On Chicago Abstraction: A Series


Jim Nutt, Miss T. Garmint (she pants a lot), 1967, Acrylic on Plexiglas; enamel on wood frame, 72 x 48 inches. Private Collection, Chicago. Photo: Nathan Keay, © MCA Chicago.

For a long time, Chicago art has been strongly identified with an eccentric and often grotesquely or humorously distorted variety of figure painting. And it’s accurate that the city’s most widely celebrated — or loudly praised — historical art is a form of funky figuration typified by the work of the Imagist generation and rooted in Post-WWII readings of Art Brut and Surrealism by artists of the Monster Roster. Much of this work is estimable — witness recent local exhibitions of Jim Nutt and Ray Yoshida, both shows eyeball-poppers in their own ways — but it’s not the whole story of painting in Chicago.  —John Neff, Chicago contributor

Robert Nickle, Untitled, 1979 | Collage, 15 x 16.25 inches. Courtesy Corbett vs. Dempsey, Chicago.

Chicago also has a long native tradition of formal abstraction that, like Imagism, finds inspiration in the turn of a sharp eye toward overlooked corners of everyday life. Less interested in the raucousness of “low” art than their figurative peers, however, these quietist formalists instead abstract from mundane artifacts that, while not intended as aesthetic objects, nevertheless evince a strange beauty. The precisely crafted wastepaper constructions of Robert Nickle come to mind, as do early tarpaulin works by Chicago-trained Holt Quentel and, exemplary of this tradition, Julia Fish’s ongoing translation of the city’s stray places into abstract paintings of intense and dignified beauty.

Michelle Grabner, Untitled, 2010 | Silver and gesso on panel, 14 3/8 x 14 3/8 inches. CourtesyShane Campbell Gallery, Chicago.

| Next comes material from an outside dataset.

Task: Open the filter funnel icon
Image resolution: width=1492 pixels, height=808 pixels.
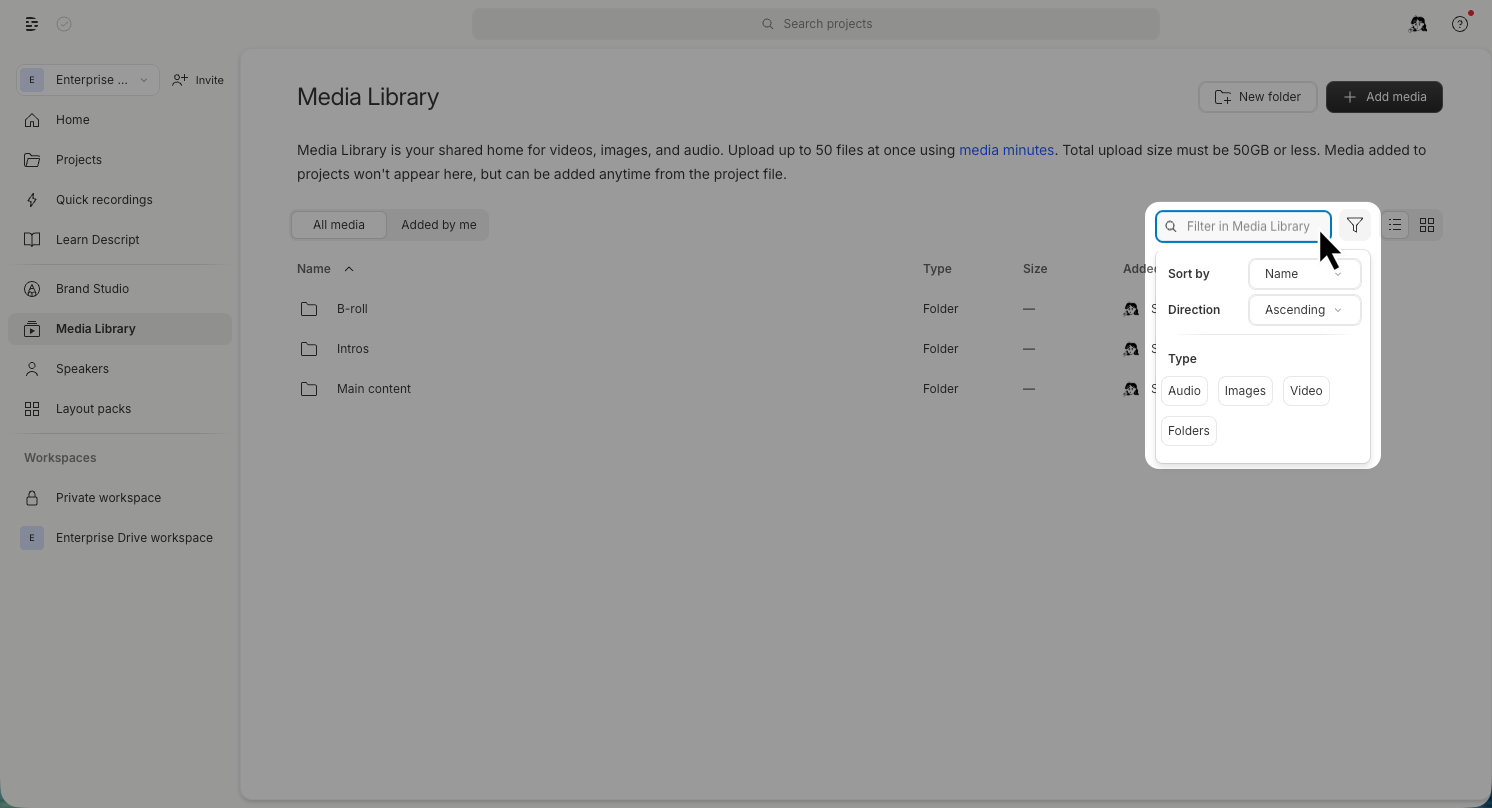Action: pos(1355,225)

In some ways continuing in this historical vein, for the past 15 years painter Michelle Grabner has based many of her all-over abstractions on designs derived from vernacular fabrics. In fact, in her earliest paintings, Grabner used second-hand knit blankets as stencils, and has consistently found not only compositional but also procedural inspiration in common objects.

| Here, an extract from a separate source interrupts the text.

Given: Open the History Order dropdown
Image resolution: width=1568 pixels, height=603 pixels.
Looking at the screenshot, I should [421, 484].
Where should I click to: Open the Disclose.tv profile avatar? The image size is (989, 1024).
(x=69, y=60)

Grabner's most recent exhibition, Like a Rare Morel, currently on view at Chicago's Shane Campbell Gallery, brings this practice to a point of exquisite refinement. A series of intimately scaled graphite and metalpoint drawings on black-ground birch panels, each work marries a classic Modernist grid to a schematic suggestion of woven fabric's warp-and-weft. This pairing — often with the addition of the third term "canvas" — is an old trick of "self-reflexive" painting. But it's a device that Grabner adopts less out of a concern to interrogate the material support of painting (the pieces are on wood, not canvas, after all) than an interest in the kinds of play such formal and referential overlappings make possible; games of repetition, variation, and invention.

Michelle Grabner, Untitled, 2010 | Gold and gesso on panel, 14.5 x 15.5 inches. Courtesy Shane Campbell Gallery, Chicago.

Within their severely limited means, Grabner's paintings manage to suggest — with the altering weight of a line or shifting density of a grid's spacing — everything from Ad Reinhart to tablecloths. It's in this finely calibrated play with abstraction and reference that Grabner interpolates a third strain of Chicago art: the contextualist Postmodernism of 1980s Neo-Conceptualists like Mitchell Kane, Tony Tasset, and Gaylen Gerber. In addition to painting, Grabner is a prolific writer, gallerist, and teacher. These activities are part of an expansive, integrated project that folds critical interpretation, promotional enterprises, and institutional obligations into the production of process-based abstract paintings. Paintings that, despite their place in an interdisciplinary program, maintain a richness and suggestiveness as individual works. Finally, it's in this balance — a balance that is also a synthesis of local histories — that Grabner achieves her current status as a role model for younger artists from Chicago who are also interested in abstraction.


John Neff produces works of art, organizes exhibitions, practices critical writing, and teaches in the painting department of the School of the Art Institute of Chicago (SAIC).